Given exercise
In the passage below about a childhood spent in forests and meadows, where did relatives own a small patch of forest? Please answer in one sentence.

Passage shown
··········
My mother told me that, when I was very little, she used to carry me in long walks through the forest, and that she did that nearly every day through all the seasons. It is almost as if something had entered me, then, a longing for solitude, for the woods and meadows, some thing that whispered to me: 'I am not of this world.'
As soon as I could walk, I would run through silvery, chest-high grass under an orange sun while she would paint watercolours sitting on the crest of a nearby hillock. I'd play hide and seek with gigantic dark brown menhirs or encounter strangely freezing currents of air around old, abandoned watermills.
And a few summers later, I'd already prance through the Alpine woodlands of Salzburg where relatives owned a small patch of forest. Inside of it, there was nothing to mark the borders of property, continuously it spread over mountainsides and narrow, shadowy valleys that had never been inhabited by man. Crouched down next to a small brook, I'd listen to the water trickle and gurgle endlessly by, and then on climbing tours and hiking trips I'd incessantly invent spontaneous nonsense-verses and drive my step-father mad, savouring the helplessness of that oxymoronic, because academic, philosopher in the face of words and expressions without meaning but with higher sense: a primal, deep-rooted sense in an utterance of nature itself whose voice I had become.
··········
Provided material

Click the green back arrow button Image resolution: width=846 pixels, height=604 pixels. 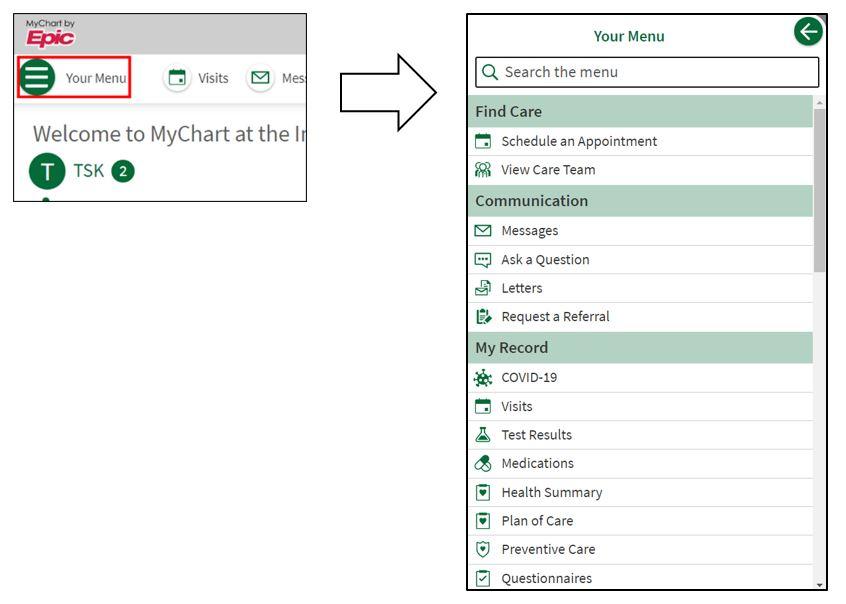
··········
Answer to the task
Relatives owned a small patch of forest in the Alpine woodlands of Salzburg.